---- Selected text

Six myths about the financial crisis
A comfortable, corporatist consensus is building up about how to deal with the financial crisis. Led by Alistair Darling and his French and German counterparts at the G20 finance ministers’ summit on the weekend, this consensus is essentially that the financial crisis “proves” that global free market capitalism has “failed” and that everything is the fault of overpaid greedy bankers unshackled by morality or law-makers and egged on by mega bonuses to ever more spectacular risk-taking. The world apparently needs nothing more than to close down the “casino banks,” ban dangerous speculative innovation and return to a sort of updated, over-regulated, post-war corporatism in order to recreate the happy days of the 1990s. The following six myths about the financial crisis demonstrate why this is the wrong approach.
MYTH 1: THE “EXPERIMENT” WITH FREE MARKETS HAS FAILED
The idea that the era of financial liberalisation is over seems to betray a rather dramatic failure of perspective. The last 18 months have certainly been painful. But the losses pale in comparison with the huge wealth creation of previous decades. World real GDP grew by around 145 per cent from 1980 to 2007.

--------

Instructions for the task: Please continue the article above on six myths about the financial crisis, picking up right after its final sentence.

---- Data shown

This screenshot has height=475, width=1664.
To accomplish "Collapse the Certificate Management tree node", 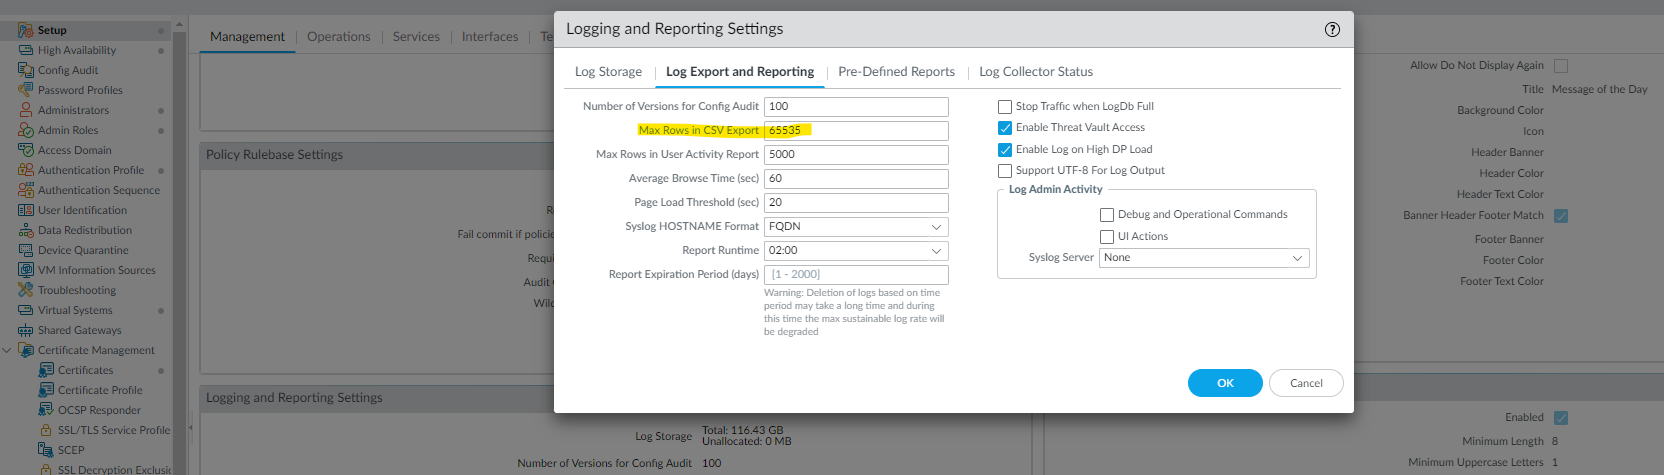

--------

Task output:
By every conceivable measure the citizens of countries able to profit from this growth have higher life expectancy, cleaner water, better healthcare, higher standards of literacy and more freedom. The “experiment” with free markets has been an almost unqualified success.
The American Nobel laureate Gary Becker has calculated that even if the recession turns into a depression with a GDP fall of 10 per cent then the net growth in GDP from 1980 to 2010 would still be 120 per cent or about 2.7 per cent a year – a real per capita increase of nearly 40 per cent.
Even in this worst case, this is a “failure” that the citizens of the many countries unable fully to benefit from global capitalism would probably be happy to settle for.
MYTH 2: THE FINANCIAL CRISIS IS A FAILURE OF GLOBAL CAPITALISM
The enormous and novel factor in this crisis was not the globalisation of world markets. It was attempts by governments to direct the free movement of capital.
Some large emerging economies pursued fixed exchange rates and current account surpluses, buying Western debt and driving down their own currencies. This massively increased the supply of available debt and the confidence of banks in lending to high risks at low rates. The oversupply of debt also held down interest rates in Western economies, while ever cheaper imports meant that inflation was held under control. This “new paradigm” underwrote the rapid economic growth of the boom. The West was in a virtuous circle: a faster growth rate seemed possible without exciting inflation.
The US was also to blame. Its subprime mortgage market could not have existed in anything like the size it did if the Government had not been so determined that it should. For decades US Governments encouraged home ownership by poorer households, providing economically significant incentives to mortgage providers by underwriting mortgages and by underwriting risk with implicit government guarantees. This government intervention led directly to the creation of the securitisation market in the 1970s and the subprime mortgage market over the past decade.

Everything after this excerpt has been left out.